For all its appeal, photography may appear to be an impersonal and rather creative medium. Yet, using techniques developed over time, you can achieve a more organic, unique style in your photographs, as Hiroshi Sugimoto has done in his photography works.
Hiroshi Sugimoto is a Japanese photographer and architect who is the director of New Material Research Laboratory, a Tokyo-based architectural business. He was born on February 23, 1948 in Tokyo, Japan.
He reportedly took his first photographs in high school, capturing Audrey Hepburn film footage as it screened in a movie theater.
Sugimoto began studying politics and sociology at Rikky University in Tokyo in 1970. He pursued new training in the arts and earned a BA in fine arts at the Art Center College of Design in Pasadena, California, in 1974. Sugimoto then made New York City his home. He soon began to work in Soho as a dealer in Japanese antiquities.
Hiroshi is heavily influenced by the Dadaist and Surrealist movements in general, as well as Marcel Duchamp's writings and works. Additionally, he has demonstrated a keen interest in late twentieth-century modern architecture.
Among Sugimoto's most notable works, black-and-white photographs of theaters, landscapes, and the sea investigate photography’s capacity to model time. His bold color fields and abstract, chromogenic prints blur the line between painting and photography, immediately distinguishing his work from other photographers.
For a medium with such immediate impact, it is only natural that many photographers would direct their work to depict the physical world through the lens. However, Sugimoto is able to capture his subjects in moments when they aren't even paying attention. His works evoke curiosity and wonder as his viewers uncover what has been captured within his images.

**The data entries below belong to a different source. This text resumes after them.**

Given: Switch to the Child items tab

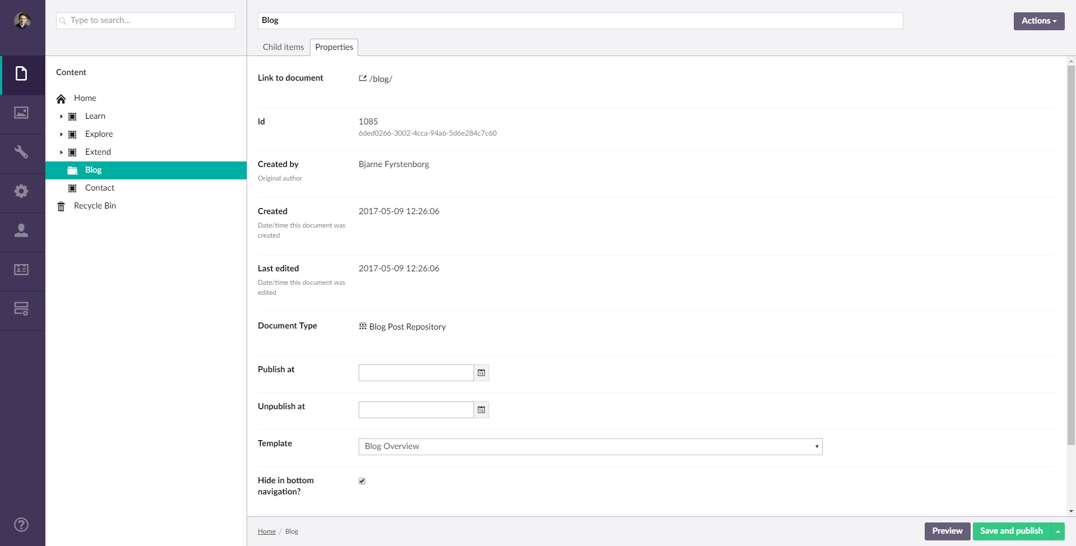Looking at the screenshot, I should point(283,47).
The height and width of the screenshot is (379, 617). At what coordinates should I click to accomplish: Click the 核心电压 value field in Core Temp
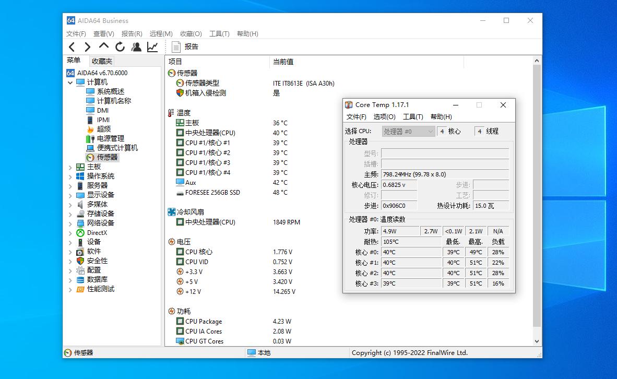pos(400,185)
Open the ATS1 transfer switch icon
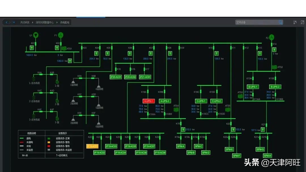This screenshot has width=306, height=172. 64,49
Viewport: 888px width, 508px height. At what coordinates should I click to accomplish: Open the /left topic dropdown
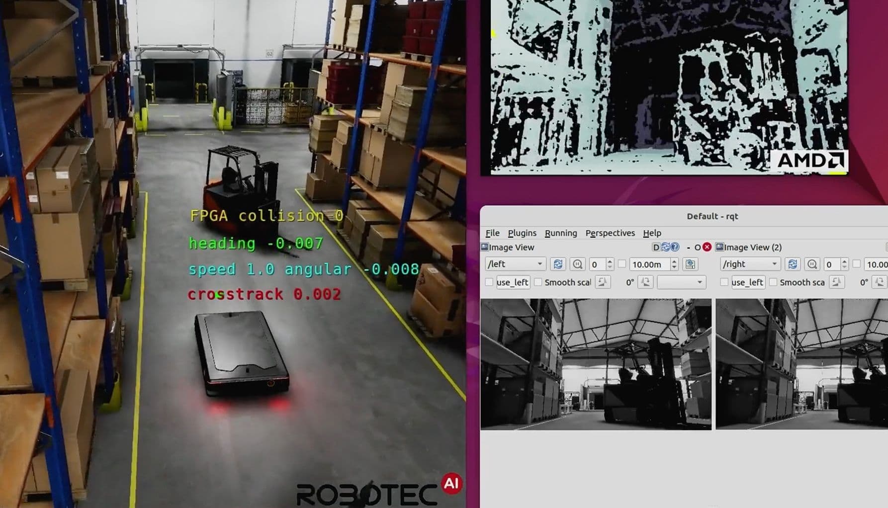click(515, 264)
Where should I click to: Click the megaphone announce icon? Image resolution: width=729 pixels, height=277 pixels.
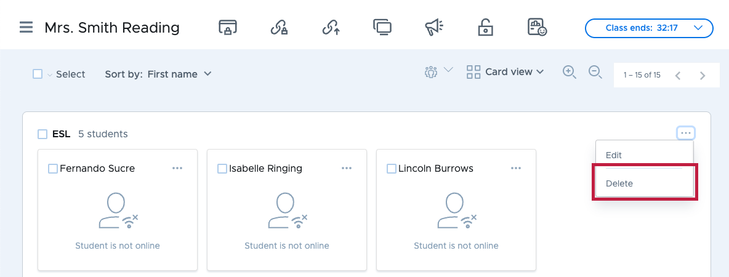pos(434,28)
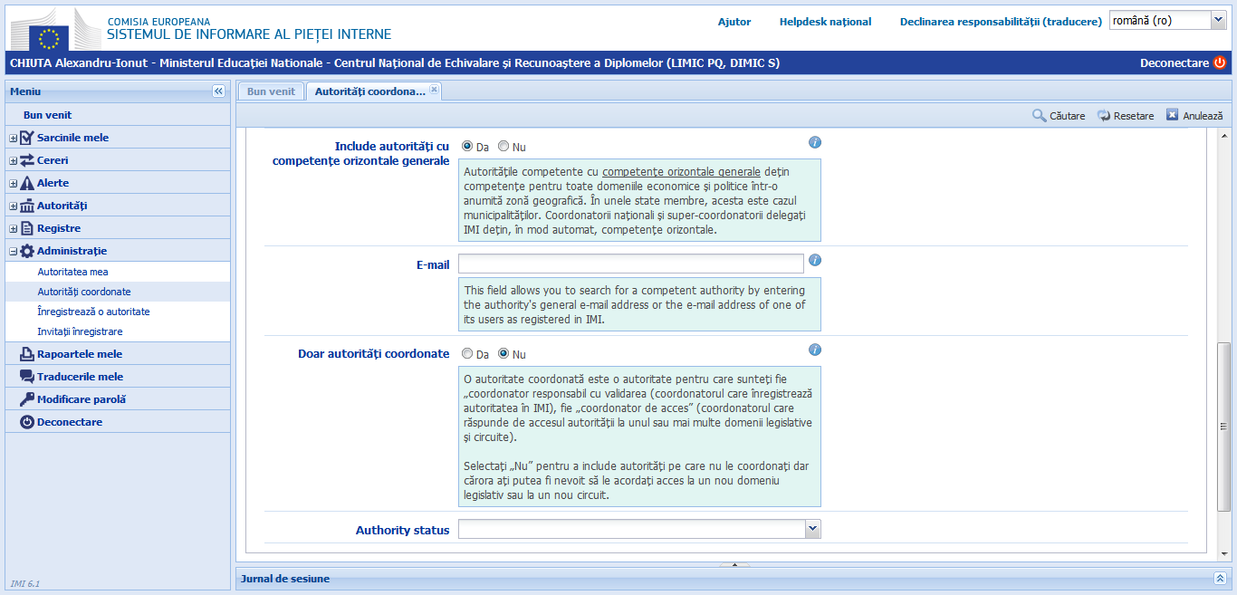Expand the Jurnal de sesiune panel
Viewport: 1237px width, 595px height.
pyautogui.click(x=1220, y=578)
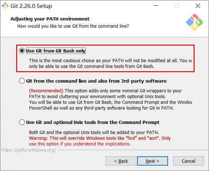Click the Git icon in the title bar

click(5, 6)
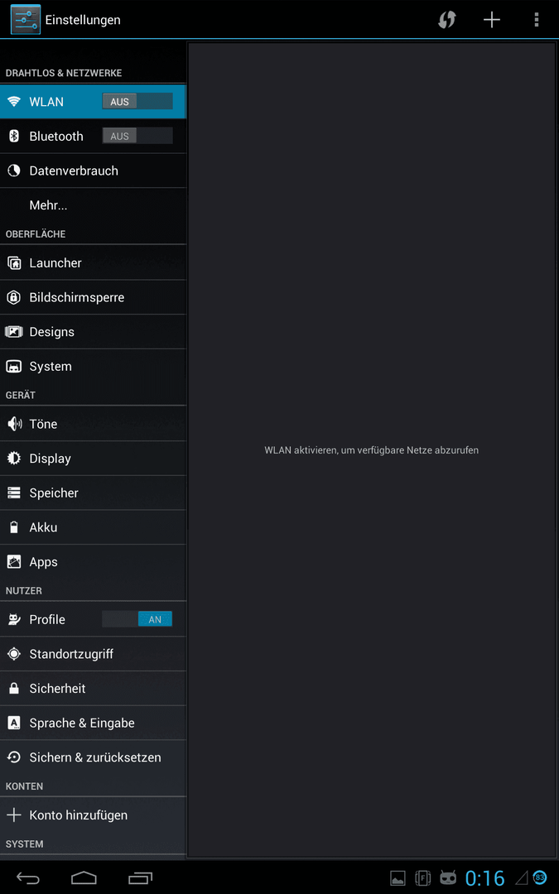
Task: Open the Launcher settings
Action: pyautogui.click(x=93, y=263)
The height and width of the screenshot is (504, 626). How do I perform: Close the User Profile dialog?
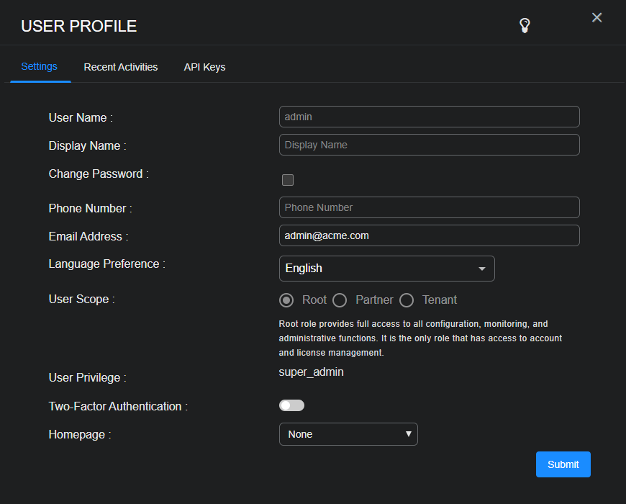[x=596, y=18]
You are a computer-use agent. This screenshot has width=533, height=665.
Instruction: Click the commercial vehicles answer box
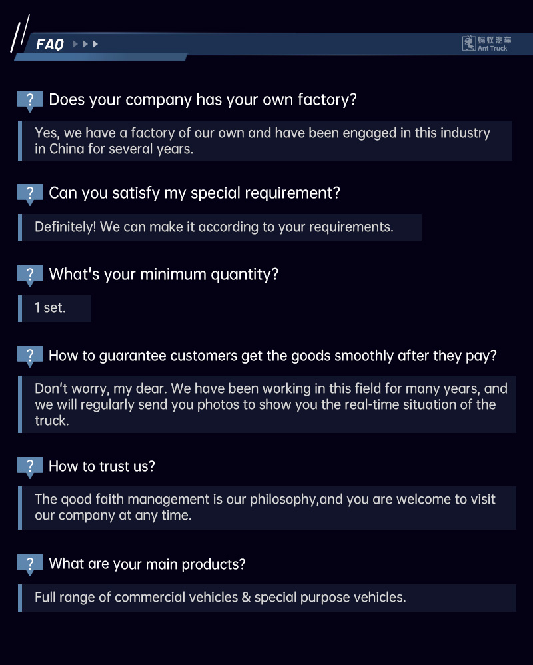point(268,598)
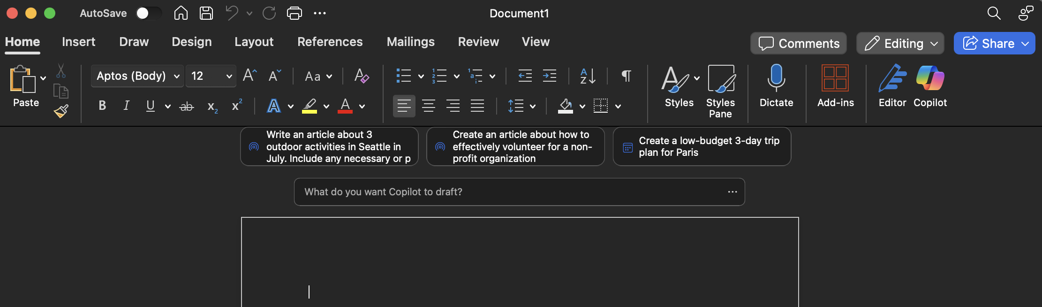Open the References tab

tap(330, 42)
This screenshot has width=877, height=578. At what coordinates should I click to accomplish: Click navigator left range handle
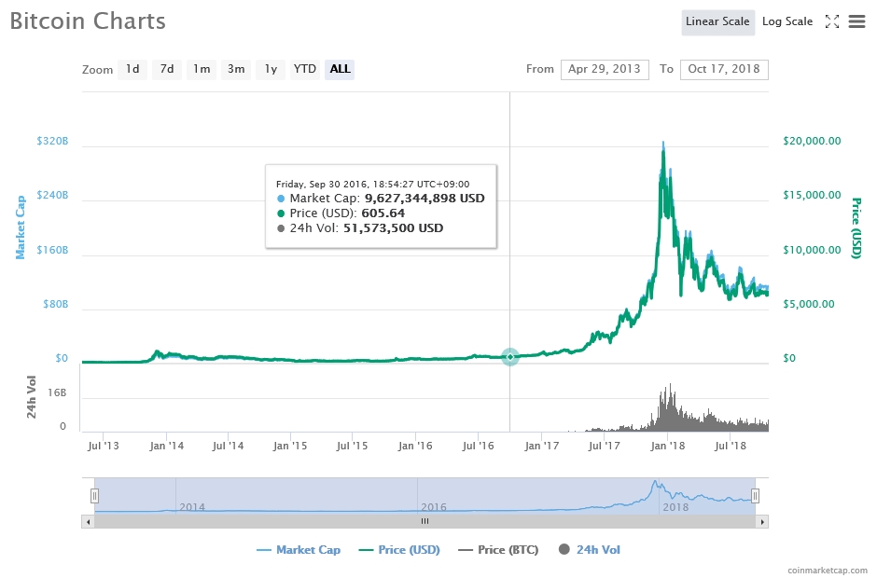pyautogui.click(x=94, y=496)
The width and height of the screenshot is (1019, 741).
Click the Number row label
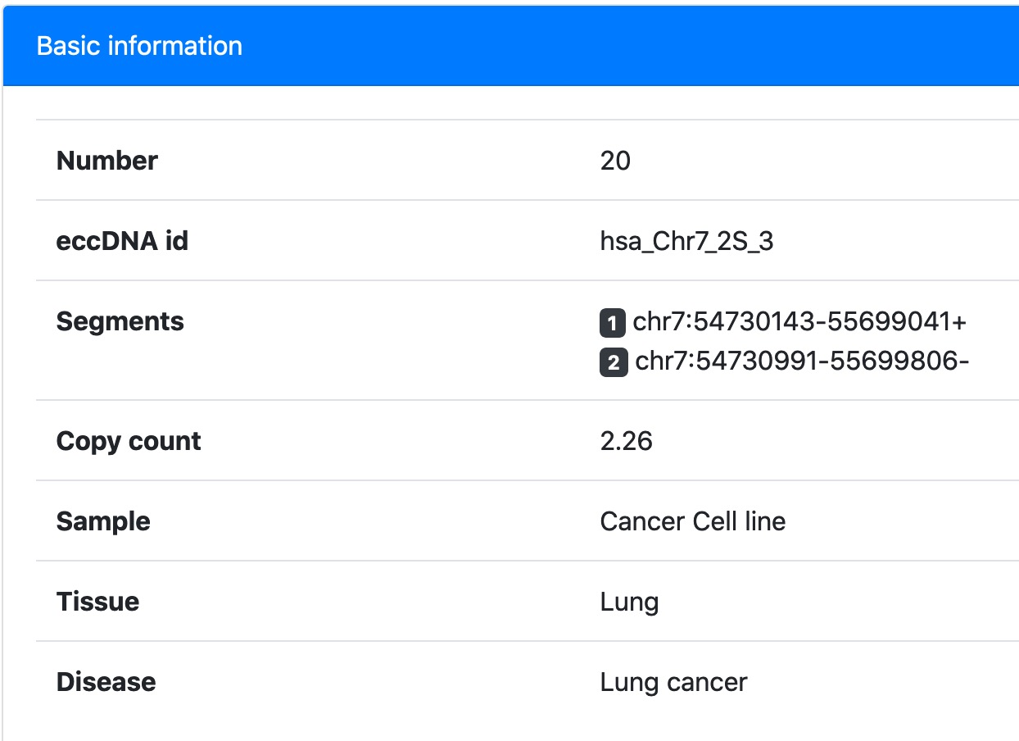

Moreover, what helps make Sugimoto's work fascinating is its multilayered nature, one that reveals something new each time you begin to understand what his work is all about and how he has used light and shadow to bring this work to life.
Sugimoto has achieved a type of acclaim reserved for very few contemporary artists by attaining major solo exhibitions at the Centre Pompidou in Paris, the Museum of Modern Art in New York, and elsewhere in Europe and Asia. The status of these bodies of work is testament to his remarkable ability to produce a distinctly unconventional art form within the context of photography.
His work is replete with formal rigor, but always infused with an air of mystery. He has photographed everything from tsunami-struck homes in Japan to abandoned gas stations. Many of his photographs are devoid of people and are constituted for the most part by mere traces and vestiges. Despite their austere compositions, they suggest narratives worthy of our attention.
Hiroshi Sugimoto is one of the few most influential photographers of all time. His work has been exhibited in museums and collected by celebrities, but he remains both widely respected and a critical influence on other photographers.